(Study text Opens)

By Dominic Estevez

Rumors have been spreading throughout the halls of BVHS that AP and IB classes will be segregated in the near future. With these echoes muddying the issue at hand, it is hard to determine if this is just a rumor or if it is actually going to happen. However, there will be no divisions between AP/IB classes this year.

“I just heard [that AP/IB classes were going to divide] from another student,” senior Rachel Silva said, “but I do not think there are even enough IB students to fill up a classroom.”

The subject has been a particularly touchy subject and has developed some intrigue amongst staff members and students alike. However, this subject was spread mostly by students, who claimed they had heard it from staff members. This added to the confusion and chaos of the entire policy matter.  Misinformation made it impossible to determine what was true and what was false. By the time anything had been formally stated about this issue, it was already a Gordian knot of ambiguity and vagueness. Simply attempting to discredit this rumor was met by vivid disagreements.

(Study text Closes)
(Collected material Opens)

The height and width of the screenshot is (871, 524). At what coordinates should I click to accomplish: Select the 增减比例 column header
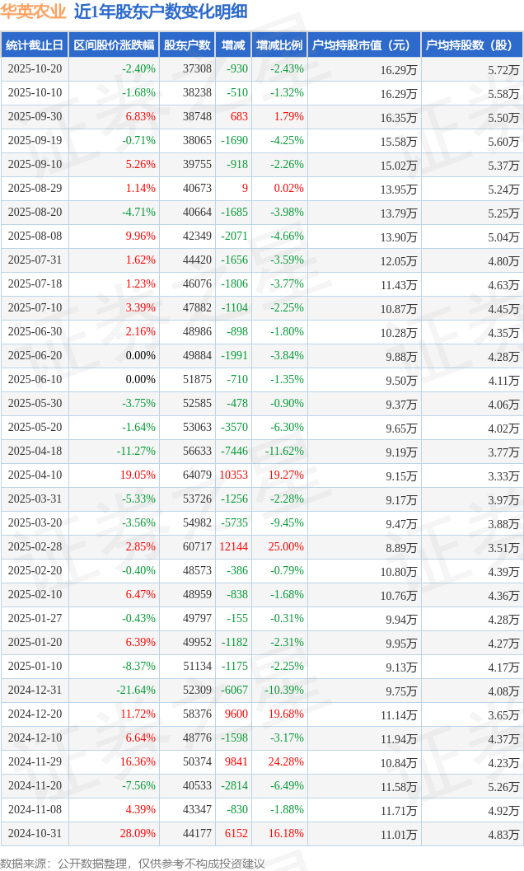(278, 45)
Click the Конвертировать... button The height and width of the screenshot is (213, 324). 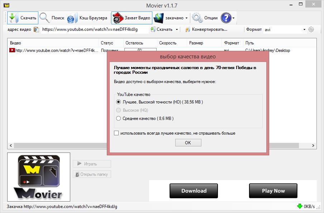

(Collected material Closes)

• **Work order 1**
In the last paragraph of the article about the rumored AP/IB split at BVHS, which nouns appear in pairs joined by "and"? List them.
• **Work order 2**
Carry on the article about the rumored AP/IB class split at BVHS, starting right after its final sentence.

• **Written answer 1**
- staff members
- students
- confusion
- chaos
- ambiguity
- vagueness

• **Written answer 2**
“This is a complex policy process that should not be discussed publicly until a genuine effort has been made to study the issues completely and then attempt to reach a consensus,” AP/IB english teacher Mr. John Czajkowski said.

The issue of segregation of AP and IB classes was something under consideration by faculty members at BVHS, although nothing had been confirmed. The prime subject under discussion of being segregated were 11th grade English classes because it would happen throughout the entire department. If courses like Biology or Calculus were split into AP and IB classes, the changes would not occur throughout the entire science or math department.

“Like most things, the motive for change is ‘what does the data tell us’,” IB coordinator Mr. Thomas Dunn said.

Statistically speaking, the AP English passage rate last year for BVHS was 47%. At the same time, Eastlake High School, whose English classes focused solely on AP curriculums,  achieved an 80% passage rate for the same exam.  Discussions between teachers at BVHS were made, but they have been relatively inconclusive. The subject matter has a number advantages, but at the same time, it has many problems.

“I heard the separation being mentioned by an english teacher,” sophomore Josephine Tang said, “I’m not sure if they are actually going to stick together.”

However, the claims that AP/IB classes are being split are merely false rumors.

“[Splitting AP/IB classes] was just an idea proposed by an english teacher,” BVHS principal Bettina Batista said.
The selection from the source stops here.